In a typical conventional processing method, whole blood is first separated by centrifugation into red blood cells and platelet-rich plasma. The platelet-rich plasma is then processed into platelet concentrate and platelet-poor plasma by further centrifugation or by a separate filtration step.
FIG. 1 shows a representative prior art system 10 for processing platelet-rich plasma to obtain platelet concentrate and platelet-poor plasma by filtration. The system 10 includes a membrane separation device 12 of the type shown in copending U.S. patent application Ser. No. 052,171, filed May 5, 1987, and entitled "Blood Fractionation System and Method." The device 12 employs a rotating microporous membrane 14 to separate platelets from platelet-rich plasma. The device 12 also can be used to separate red blood cells from whole blood. The separation device 12 is also shown in FIG. 2 and will be described in greater detail later.
A separation device 12 like that described and claimed in the '171 Application is commercially sold by the Fenwal Division of Baxter Healthcare Corporation under the trademark "Plasmacell-C".TM..
As FIG. 1 shows, the separation device 12 is used in association with a processing apparatus 16. A processing apparatus like that shown in FIG. 1 is sold by the Fenwal Division of Baxter Healthcare Corporation under the trademark "Autopheresis-C".TM..
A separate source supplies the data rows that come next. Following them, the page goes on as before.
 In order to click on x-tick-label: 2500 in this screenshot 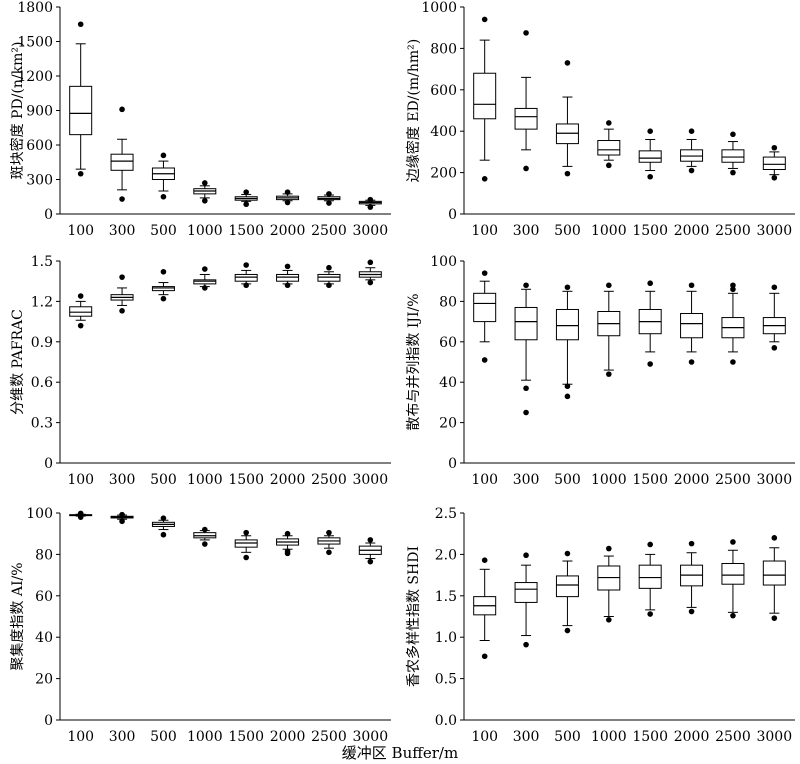, I will do `click(733, 480)`.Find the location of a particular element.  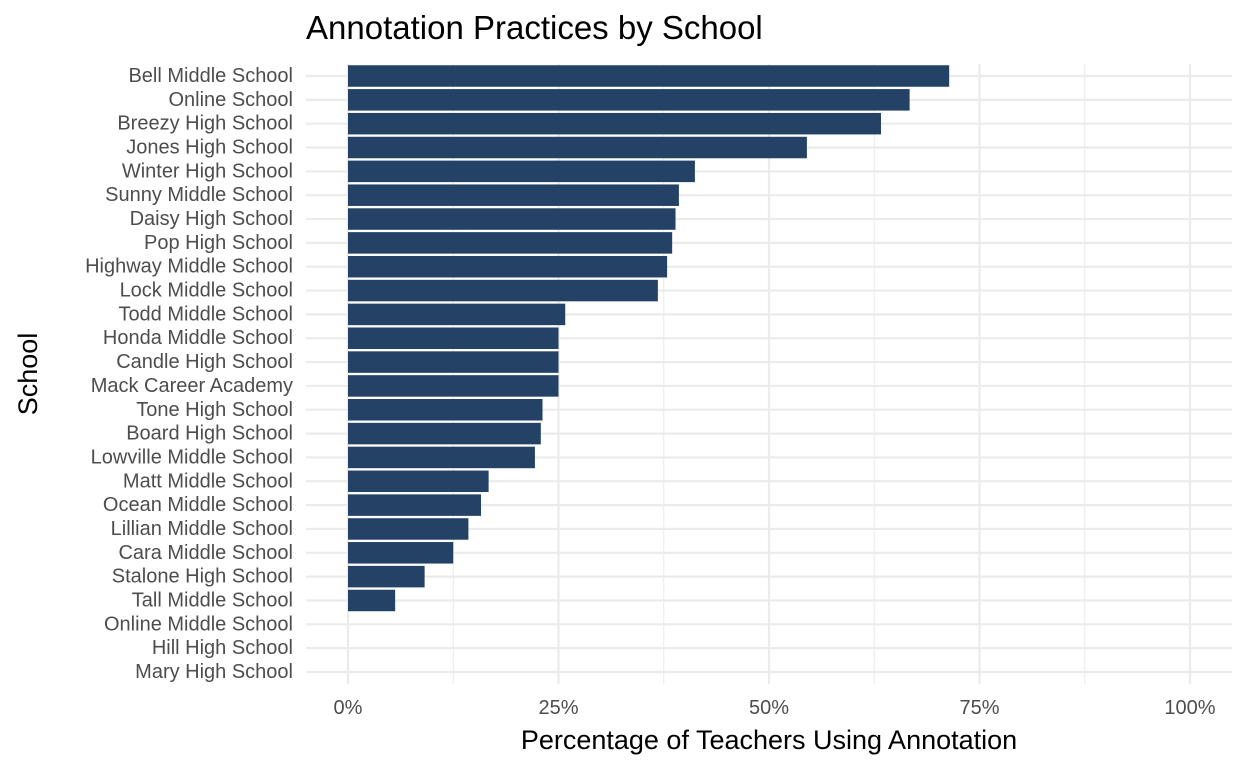

x-tick-label: 100% is located at coordinates (1190, 708).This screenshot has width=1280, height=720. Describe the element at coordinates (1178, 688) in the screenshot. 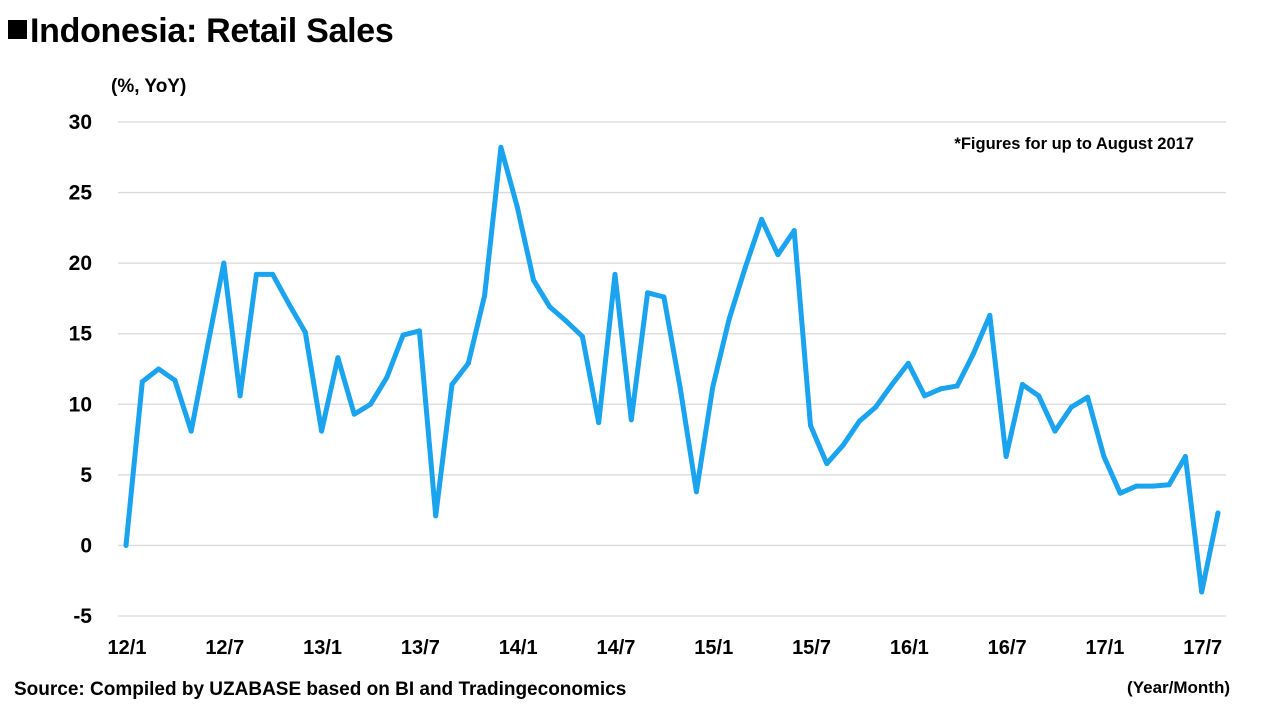

I see `x-axis-unit: (Year/Month)` at that location.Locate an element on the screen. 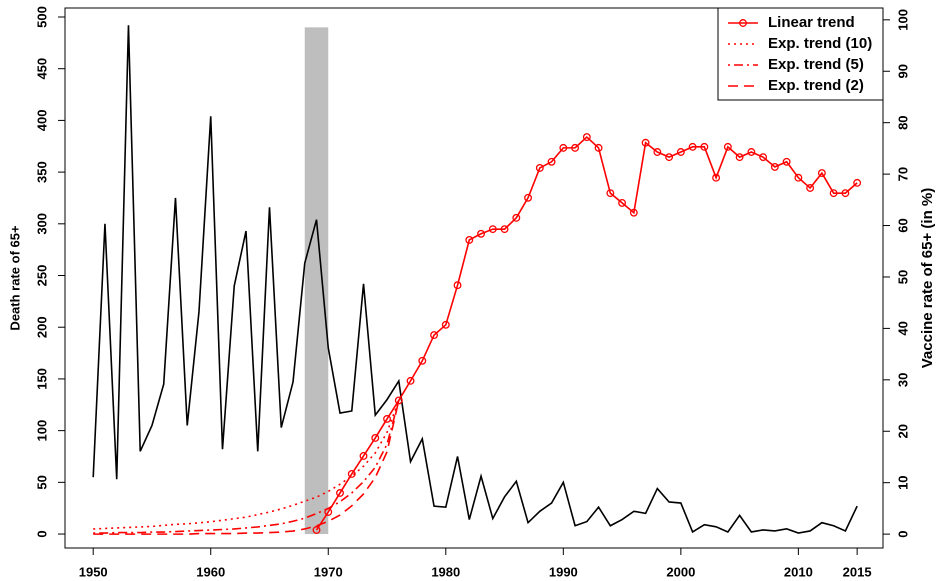  x-tick-label: 1970 is located at coordinates (328, 572).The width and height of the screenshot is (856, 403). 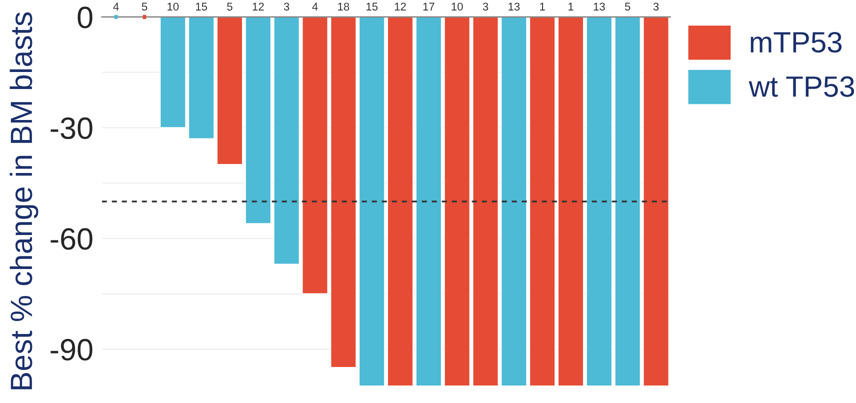 I want to click on y-tick-label: -90, so click(x=71, y=350). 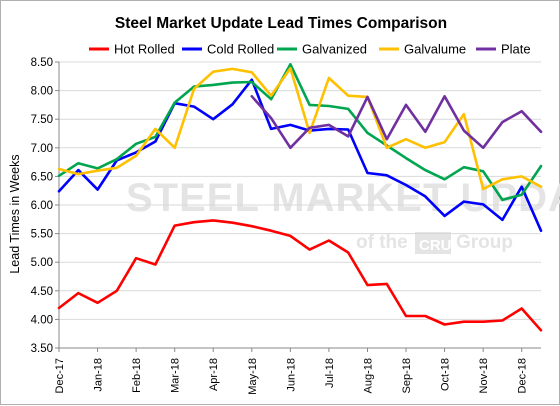 What do you see at coordinates (446, 374) in the screenshot?
I see `x-tick-label: Oct-18` at bounding box center [446, 374].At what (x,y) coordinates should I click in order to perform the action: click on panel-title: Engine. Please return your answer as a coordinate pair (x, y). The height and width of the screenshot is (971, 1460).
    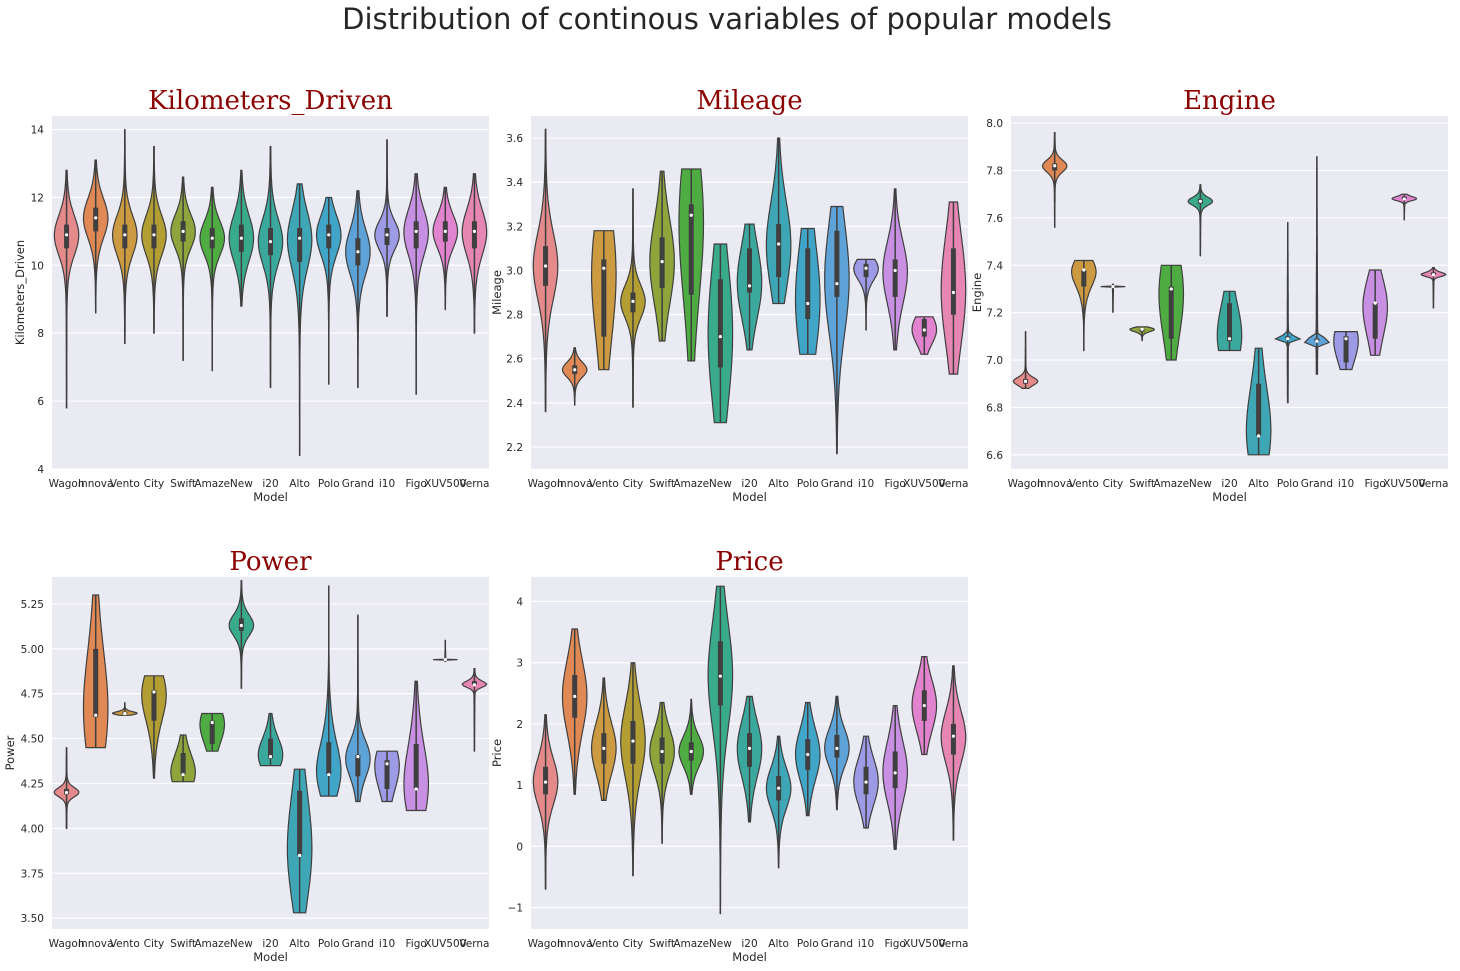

The system 10 shown in FIG. 1 can process about 600 ml to 700 ml of platelet-rich plasma in about 15 minutes. The platelet-rich plasma to be processed is typically first collected in a container 18 in a preliminary separation step, during which whole blood from a donor is centrifugally separated into red blood cells and platelet-rich plasma. The collected platelet-rich plasma is then pumped from the container 18 into the separation device 12 at a flow rate of about 50 ml/min., while the membrane is rotated at about 1600 RPM's. The platelets are separated from the platelet-rich plasma in a single pass through the separation device 12. Platelet-poor plasma is pumped into a collection container 22 at a flow rate of about 35 ml/min. The platelet concentrate flows into a collection container 20.
As used in the above manner, the separation device 12 operates at a separation efficiency of about 70%. This means that 70% of the total plasma volume contained in the platelet-rich plasma that is delivered to the device 12 is ultimately collected as platelet-poor plasma. The remaining volume (about 200 ml) is the plasma in which the platelet concentrate is suspended.
Thousands of these procedures have been successfully done using the system 10 shown in FIG. 1. Still, there remains a demand for new systems and methods that can process even larger volumes of fragile cellular rich suspension at even higher flow rates. High volume processing of cellular suspensions containing platelets pose even additional challenges, because platelets are among the most fragile and easily traumatized of the cellular constituents of blood.